Bei vielen Autoren und Autorinnen, über die ich mich im Rahmen dieser Jubiläumspostings auslasse (und das gilt für Kaeferl ähnlich), habe ich die Bücher, um die es geht, vor Jahren gelesen, und auch wenn ich normalerweise nochmal kurz in ein paar Sachen reinschaue, bevor ich den Text schreibe, reicht das nicht für eine in die Tiefe gehende Analyse – vor allem, wenn man kein Spezialist für den entsprechenden Autor ist. Von daher sind Ergänzungen in Form von Kommentaren immer willkommen. 😉
Mir bzw. uns geht es in diesen Postings anlässlich von Geburts- oder Todestagen vor allem darum, die thematische und stilistische Bandbreite des Genres und angrenzender Bereich aufzuzeigen, und vielleicht auf den einen oder anderen vergessenen Autor, die eine oder andere übersehene Autorin hinzuweisen. Mehr können und sollen diese Beiträge gar nicht sein. Wenn es uns gelingt, ein bisschen Neugier und Interesse an manchen Autoren/Autorinnen oder Werken zu erwecken – schön. Und wenn wir Leute wie dich, die diese Beiträge lesen und vielleicht etwas Ergänzendes zu sagen oder Widerspruch anzumelden haben, dazu bringen, einen Kommentar zu verfassen – auch schön. Denn das bringt vielleicht andere Leser und Leserinnen dazu, sich wirklich mal Autoren und Autorinnen anzusehen, die sie bislang noch nicht ausprobiert haben oder von denen sie zuvor nie/kaum etwas gehört hatten.
(Und last but not least veranlasst mich dein Kommentar, Brusts Taltos-Sequenz mal endlich weiterzulesen, denn davon kenne ich gerade mal die Hälfte. Aber – um einen Ausspruch von Mister X abzuwandeln – auch hier ist das Problem: So much to read, so little time …) 😉
Es war vielleicht nicht der glücklichste Aufhänger für einen Kommentar, den ich durchaus als Ergänzung gemeint hatte, und nicht als Kritik. Ich bin auf eure Seite gestossen weil ich kürzlich Esther Rochons Der Träumer in der Zitadelle gelesen habe, und dann beim anschließenden Googlen auf euren Artikel zu ihrem 65. Geburtstag gestossen bin, und beim weiteren Durchklicken bin ich dann bei Steven Brust gelandet, der – man wird es schon erraten haben – einer meiner Fantasy-Lieblingsautoren ist. Und ich finde es ehrlich sehr lobenswert, was ihr hier macht, gerade mit Hinblick auf jemanden wie Esther Rochon, die nicht nur hierzulande sondern auch im englischen Sprachraum (leider!) kaum jemand kennt.

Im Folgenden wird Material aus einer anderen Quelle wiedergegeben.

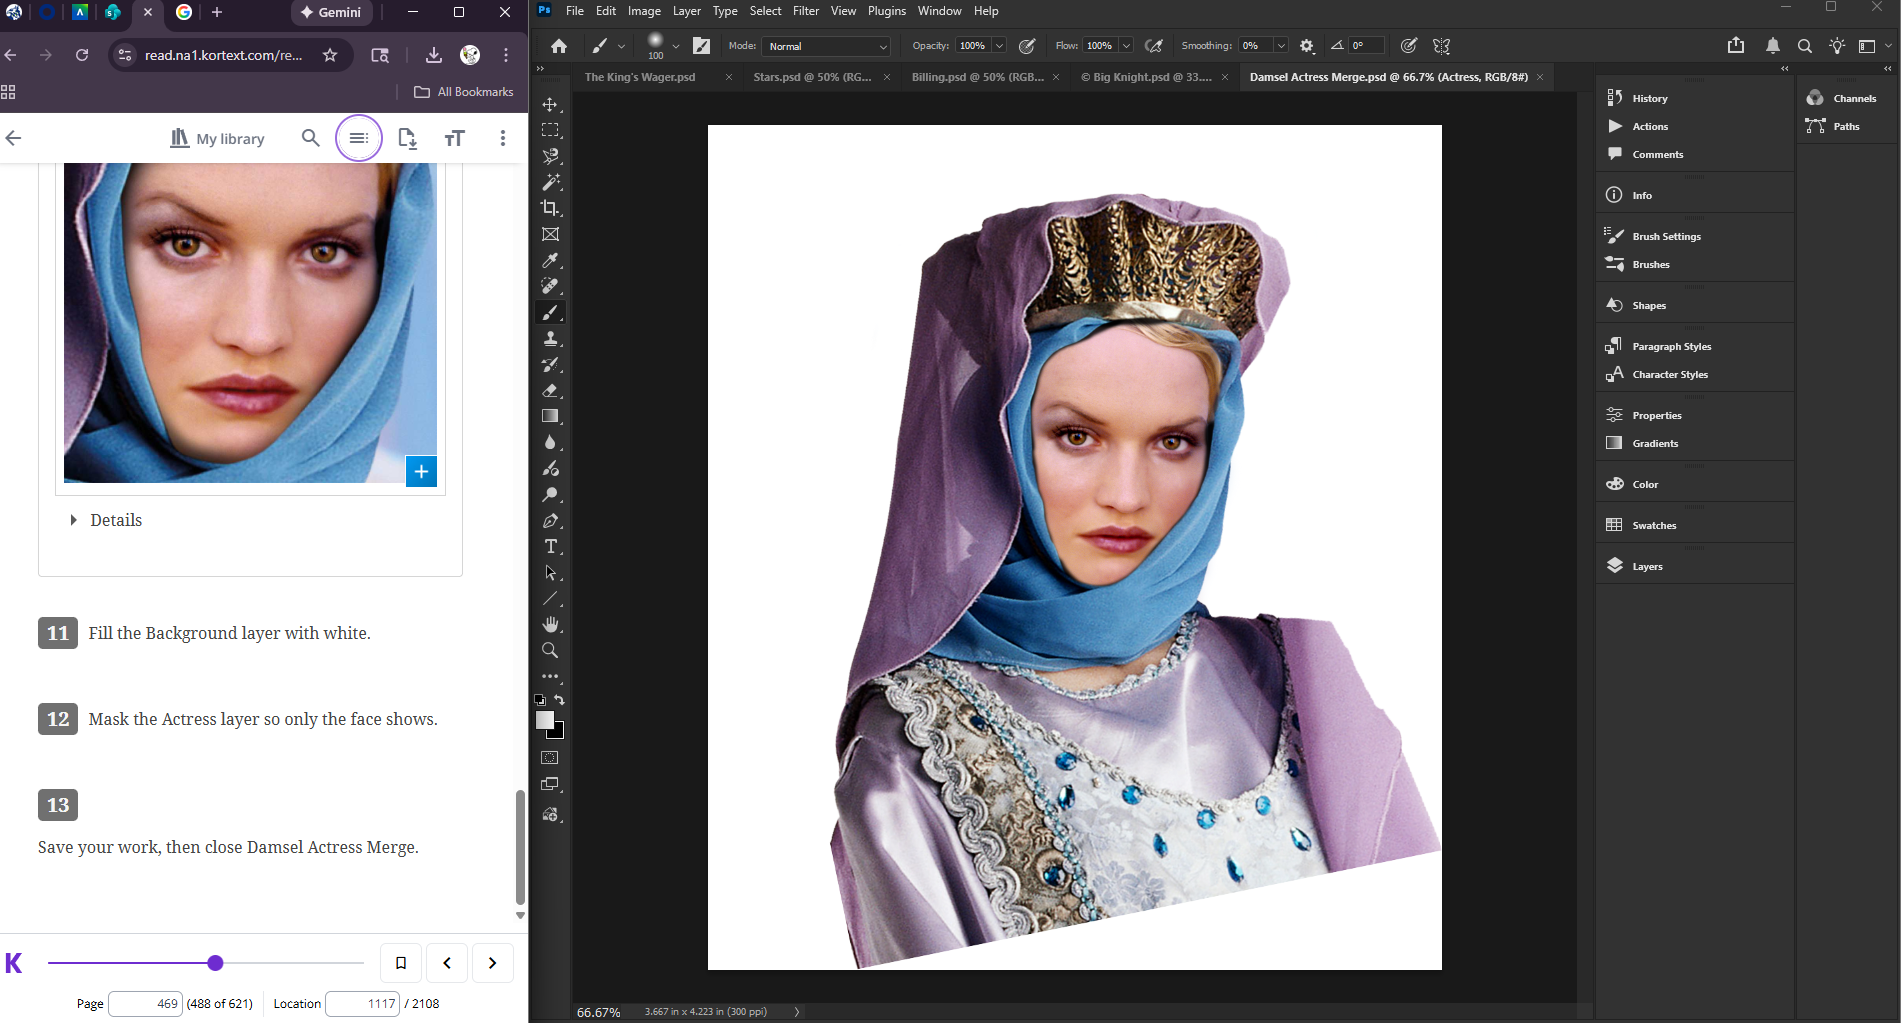
Task: Select the Horizontal Type tool
Action: pos(550,547)
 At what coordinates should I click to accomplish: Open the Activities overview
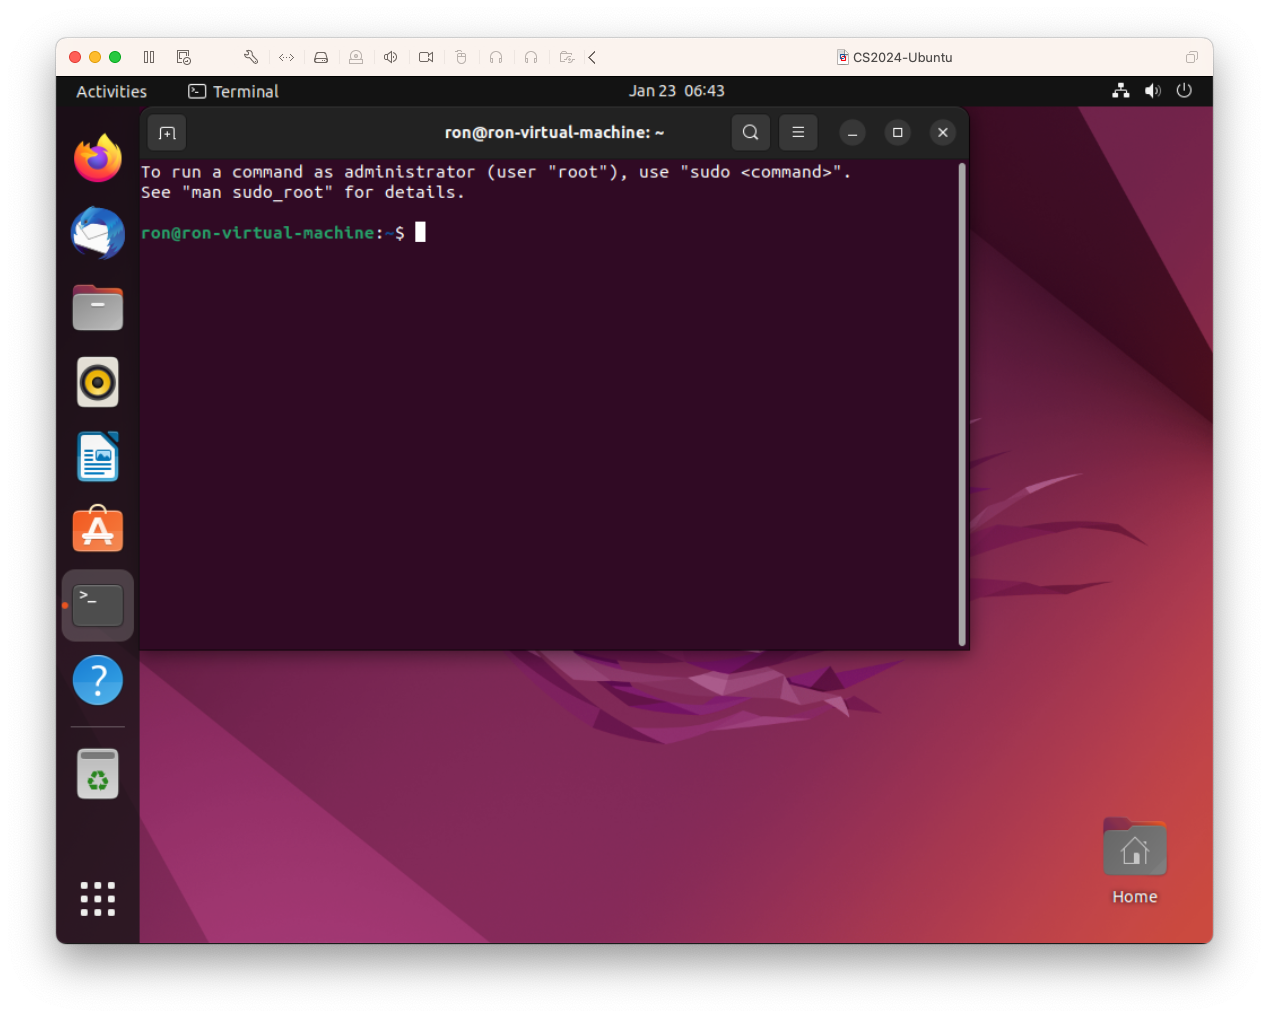pyautogui.click(x=111, y=91)
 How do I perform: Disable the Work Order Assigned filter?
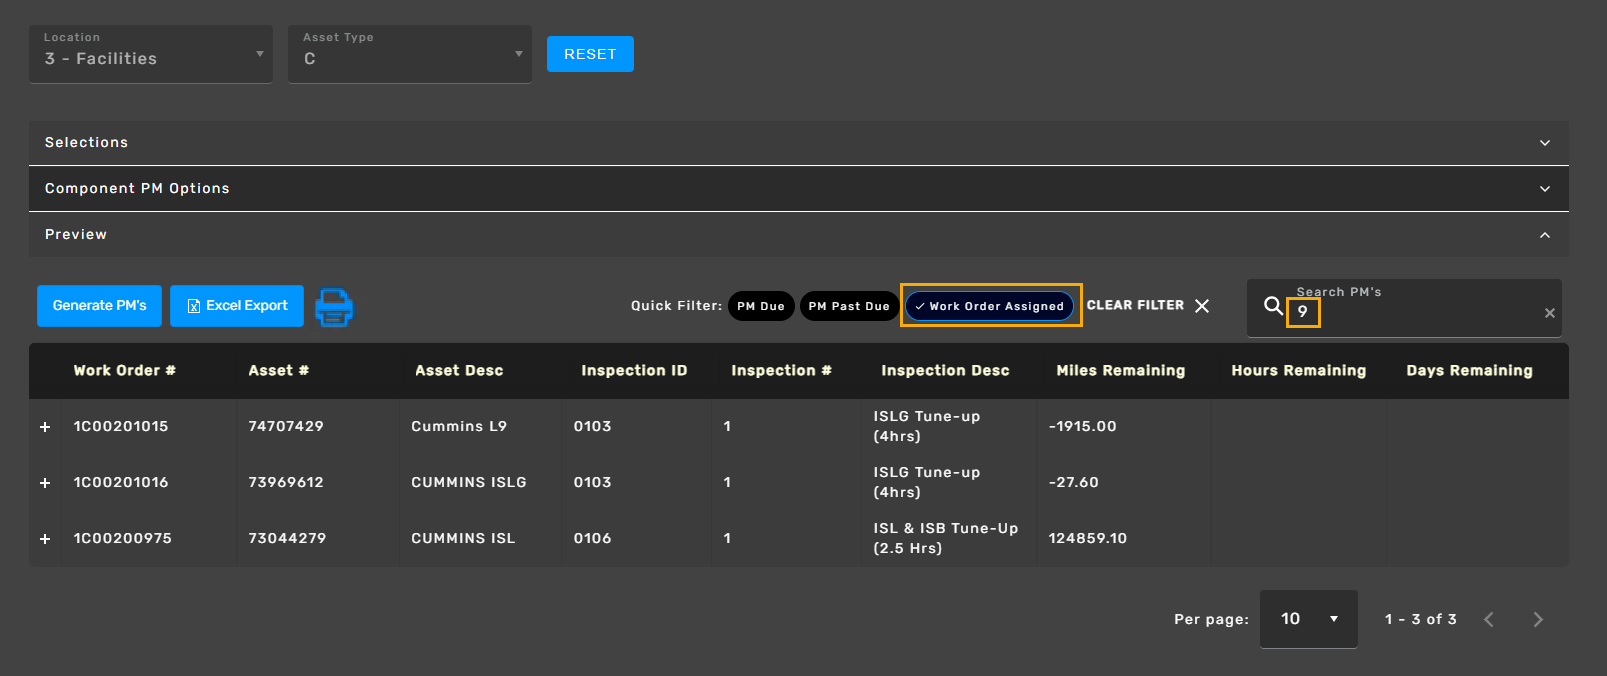point(989,306)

Was die Talos Romane angeht, so sollte man idealerweise nicht nur weiterlesen sondern nochmal von vorne anfangen – vieles von dem, was Brust in die Romane gepackt hat findet man erst bei wiederholtem Lesen und wenn man die späteren Romane kennt. Außerdem sind sie alle verhältnismäßig kurz und überaus unterhaltsam, und man kann drei davon in der Zeit lesen, die es für einen Robert Jordan braucht. 😉
Hallo Heloise,
kein Problem. 😉 Ich muss zwar zugeben, dass ich bei deinem Kommentar kurz gezuckt habe, aber ich weiß natürlich, wie ich selbst reagiere, wenn einer meiner Lieblingsautoren mMn unter Wert geschlagen wird. Von daher kann ich deinen Kommentar nachvollziehen – und er hat mir die Gelegenheit gegeben, ein bisschen was geradezurücken, was sich ja auch nicht von selbst erklärt, wenn man auf diese Blogeinträge stößt. Und du kannst natürlich gerne weitere Kommentare abgeben, wenn dir etwas auffällt oder du etwas ergänzen oder auch Widerspruch anmelden willst!

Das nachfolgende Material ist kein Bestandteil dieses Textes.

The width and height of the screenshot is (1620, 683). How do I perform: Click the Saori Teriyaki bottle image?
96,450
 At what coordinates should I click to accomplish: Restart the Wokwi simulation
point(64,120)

Interessant finde ich, dass auch du über den Beitrag zu Esther Rochon auf diesen Blog gestoßen bist, denn immerhin ist es fast vierzig Jahre her, dass Der Träumer in der Zitadelle erschienen ist; ich hätte erwartet, dass gerade eine Autorin wie Esther Rochon heutzutage eigentlich niemandem mehr etwas sagt – aber so kann man sich täuschen.
Dass der nichtenglische Sprachraum in der Fantasy sowohl hierzulande wie auch in den USA und GB deutlich unterrepräsentiert ist, finde ich ebenfalls sehr bedauerlich – auch, aber nicht nur im Hinblick auf die frankokanadische SF/Fantasy-Szene – aber ich fürchte, daran wird sich in absehbarer Zeit nichts ändern, denn die meisten Leser & Leserinnen haben sich mittlerweile so sehr an den typischen “American way of storytelling” gewöhnt, dass andere erzählerische Ansätze ganz schnell abgelehnt werden. Je, nu …
Die Taltos-Romane werde ich mir sicher irgendwann noch mal vornehmen (und dann vermutlich auch von Anfang an, denn es ist lange her, dass ich die ersten gelesen habe); das Problem ist nur, dass mein SUB furchtbar hoch ist und eigentlich beständig weiterwächst …
(Sorry übrigens, dass die Antwort so lange gedauert hat, aber ich war und bin schwer erkältet und habe in den letzten knapp zwei Wochen am PC nur das gemacht, was unbedingt notwendig war.)